We were a little surprised to find that the Tea Party and the rise of this fascist movement was not clearly on the radar of most people we met. While many of the people we talked to expressed their out rage about what is going, the festive atmosphere, combined with confusion, and just not paying attention to what's happening, many people were unwilling to engage.

We expected there to be more stirring about the Tea Party in this section of the masses. Sunday revealed that there is quite a bit of ignorance while some are very upset.

There were people who understood something about what the Tea Party is, like the woman who said, "What we need is a revolution against this damn Tea Party!" She was like the many people who tended to see this question through the lens of being an attack against the Black president who is "trying to do some things (for the people) but these people won't let him…" There were others like the man who said, "The Tea Party is out there but Obama don't want to fight back." This confused him. This kind of sentiment came from most of those we spoke with who had an opinion.

Some people were offended that we would go after the Democrats and had a very hard time trying break out of the "election trap" logic. Others were much more willing to listen to what we had to say about the movement for revolution and a communist alternative to the programs of the Republicans and Democrats and this system.

The broad sentiment was a kind of lack of awareness that ran from people not having heard of the Tea Party at all, to most people who did know something of it having only scattered knowledge. and not recognizing that this it is a threat or the nature of it and a few who understood it by the terms mentioned above. Among those who had heard of them and knew "something" we tended to start telling people some of the features of this movement as in the first part of the article "Revolution is NOT a Tea Party!" You could see people's faces change with a kind of dawning recognition. Some of the better people argued that the masses are too distracted or bought off to get with the revolution.

There were a few people getting angry when we'd talk about the role of Obama. "You can't say that! Every time he'd trying to do something everybody's attacking him." Some of our best "lighting up the sky" happened when we concentrated our people on a corner toward the end of the day as people were leaving. We were able to get up on the milk crate and be heard with some agitation. We had a few moments when we were getting to some people and bringing forward some more advanced sentiment or at least waking some folks up.
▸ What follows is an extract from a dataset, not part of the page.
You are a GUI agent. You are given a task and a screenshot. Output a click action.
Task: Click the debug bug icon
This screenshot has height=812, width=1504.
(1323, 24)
One Black woman responded sharply to agitation about communism arguing that no "white girl could come up to Harlem and tell us about our youth." This led to a scene of debate and struggle over the state of things in the world today and what it will take to put an end to all this. Another backward person kind of attached herself to us and tried to convince people not to listen. But there were spots when we did have people linger on the corner to listen and talk.

To restate the point, it seems that the level of political understanding and even recognition among these masses of the emerging fascist movement, is quite low. And those who do have some understand are looking to the democrats, even when they don't want to, and feel deeply frustrated.

The parade itself had a huge Democratic Party influence, people campaigning for office, The Freedom Party, and politicians leading the parade.